Internatsnovelle by Jan Tilmann

Internatsnovelle by Jan Tilmann

Autor:Jan Tilmann
Die sprache: deu
Format: epub
Tags: gay, schwul, Boys, Jungs, Internat
Herausgeber: Bruno Gmünder
veröffentlicht: 2014-11-15T00:00:00+00:00


Janine

Die nächste Woche brachte Meiky und mir gleich zwei Klausuren. Meiky traf es in Latein und Bio, mich in Mathe und Deutsch. Vor lauter Büffelei kamen wir kaum zur Ruhe. Doch wir paukten immer gemeinsam und lockerten das Pensum durch Küsse auf. Als wir am Donnerstag alle Arbeiten hinter uns hatten, wollten wir uns eine kleine Belohnung gönnen.

'Du, Timo, hast du Lust, mal nach Neustadt zu düsen? Ich habe schon seit Wochen keinen Urlaub mehr beantragt.'

'Gute Idee, ich bin dabei.

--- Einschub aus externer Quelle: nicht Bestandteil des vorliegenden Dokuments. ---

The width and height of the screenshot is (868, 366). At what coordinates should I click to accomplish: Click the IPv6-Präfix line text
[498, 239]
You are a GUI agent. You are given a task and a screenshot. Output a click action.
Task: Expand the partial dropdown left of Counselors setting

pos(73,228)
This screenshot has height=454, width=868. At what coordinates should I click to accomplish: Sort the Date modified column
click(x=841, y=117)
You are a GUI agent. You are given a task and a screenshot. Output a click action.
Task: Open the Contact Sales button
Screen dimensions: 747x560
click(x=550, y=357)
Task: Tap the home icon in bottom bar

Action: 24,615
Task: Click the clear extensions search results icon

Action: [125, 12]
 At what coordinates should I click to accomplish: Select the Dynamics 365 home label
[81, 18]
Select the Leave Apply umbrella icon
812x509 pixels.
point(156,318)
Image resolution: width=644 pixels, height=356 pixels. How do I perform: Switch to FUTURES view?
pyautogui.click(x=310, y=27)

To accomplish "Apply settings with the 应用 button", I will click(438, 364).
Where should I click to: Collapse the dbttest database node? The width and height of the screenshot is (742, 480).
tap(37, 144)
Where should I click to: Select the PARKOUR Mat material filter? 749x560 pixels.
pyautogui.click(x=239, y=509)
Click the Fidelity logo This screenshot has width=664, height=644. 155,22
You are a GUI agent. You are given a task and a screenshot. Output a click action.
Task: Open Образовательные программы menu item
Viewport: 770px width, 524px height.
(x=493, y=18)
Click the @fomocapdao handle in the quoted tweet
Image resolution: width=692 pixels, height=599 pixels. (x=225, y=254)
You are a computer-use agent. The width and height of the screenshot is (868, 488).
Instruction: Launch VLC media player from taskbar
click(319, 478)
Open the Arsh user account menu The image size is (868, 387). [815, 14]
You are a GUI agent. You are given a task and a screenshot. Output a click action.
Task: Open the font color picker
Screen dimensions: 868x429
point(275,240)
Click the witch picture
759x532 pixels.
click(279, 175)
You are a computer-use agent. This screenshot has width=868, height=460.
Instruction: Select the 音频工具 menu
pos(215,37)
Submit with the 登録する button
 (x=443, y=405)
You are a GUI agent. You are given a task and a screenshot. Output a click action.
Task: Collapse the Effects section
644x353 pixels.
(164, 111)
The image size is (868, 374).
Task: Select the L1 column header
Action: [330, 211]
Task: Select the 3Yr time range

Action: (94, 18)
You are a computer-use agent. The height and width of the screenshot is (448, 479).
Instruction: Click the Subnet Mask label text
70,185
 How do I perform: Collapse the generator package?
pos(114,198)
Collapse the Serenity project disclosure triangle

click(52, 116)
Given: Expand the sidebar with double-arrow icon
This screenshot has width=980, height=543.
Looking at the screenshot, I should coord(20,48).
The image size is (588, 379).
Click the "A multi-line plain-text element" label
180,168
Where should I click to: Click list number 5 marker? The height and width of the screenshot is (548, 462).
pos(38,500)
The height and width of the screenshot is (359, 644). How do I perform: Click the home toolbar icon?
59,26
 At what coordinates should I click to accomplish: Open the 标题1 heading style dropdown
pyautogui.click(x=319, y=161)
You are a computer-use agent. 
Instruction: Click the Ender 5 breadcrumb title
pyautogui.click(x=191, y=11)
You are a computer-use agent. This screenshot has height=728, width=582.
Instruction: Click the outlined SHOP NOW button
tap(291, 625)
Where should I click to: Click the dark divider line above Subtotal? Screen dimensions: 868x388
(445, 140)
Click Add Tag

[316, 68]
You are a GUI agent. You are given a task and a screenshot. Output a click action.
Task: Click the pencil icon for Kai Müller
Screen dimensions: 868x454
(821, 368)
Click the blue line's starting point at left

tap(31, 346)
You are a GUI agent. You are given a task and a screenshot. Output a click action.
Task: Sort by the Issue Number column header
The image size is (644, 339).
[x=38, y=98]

Wie wär’s mit Samstag, da könnten wir ein bisschen durch die Kaufhäuser ziehen.'

'Ich bin ziemlich knapp bei Kasse', druckste Meiky rum.

'Kein Problem. Reichen 30?'

'Ich weiß nicht, ob ich das annehmen kann. Also diesen Monat schicken mir meine Alten keine Kohle mehr.'

'Das ist doch egal. Mir bleiben dann immer noch 70 Euro.'

Meiky steckte die 30 Euro ein und bedankte sich leicht verlegen. Und ich war glücklich, dass ich ihm aus der Patsche helfen konnte.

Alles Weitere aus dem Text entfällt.